Al dejar la oficina, aposté fuerte. Mal que bien, dejé un conjunto de certezas sustantivas (no sólo económicas; afectivas y domésticas también) acordes a mi estatura y capacidad por una apuesta del tipo “doble contra sencillo” que nada me garantizaba obtener... ni mi esfuerzo, creo. Existía una identidad entre mis capacidades y la posición laboral que despreciaba, pero al desprenderme de ella sentí que dejaba algo más y apareció una sensación inesperada de vacío.

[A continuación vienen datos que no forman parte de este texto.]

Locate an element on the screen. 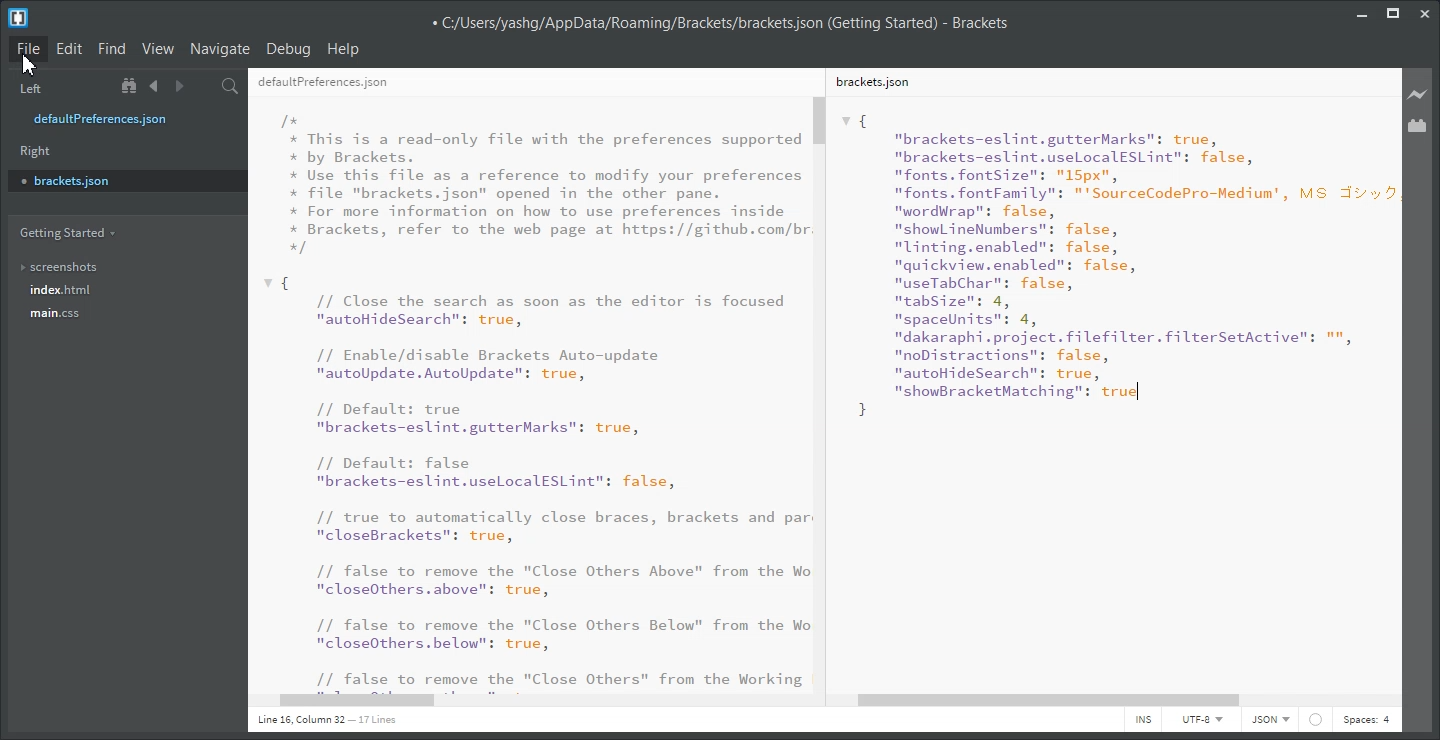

El punto es que, como entonces, me siento ahora. Con la certeza de que, hoy, aquí y ahora, así son las cosas. Y está bien, creo. Quiero decir: la situación “así es”, en términos –exagerando- ontológicos, sin elemento moral. Y sí, al seleccionar un punto de referencia y medirme con él, salgo perdiendo; resulto indeseable desde ese punto de vista. Lo entiendo y, aunque no me gusta, aunque duele, quedo conforme; sin embargo, hay cierta sensación de incertidumbre. Similar a la sensación de desasosiego que puede experimentarse cuando se espera algo con mucho entusiasmo y expectativa, pero no se obtiene nada; aunque entonces no alcancé a percibir con claridad qué era lo que esperaba y qué era lo que tenía que hacer o decir para obtenerlo.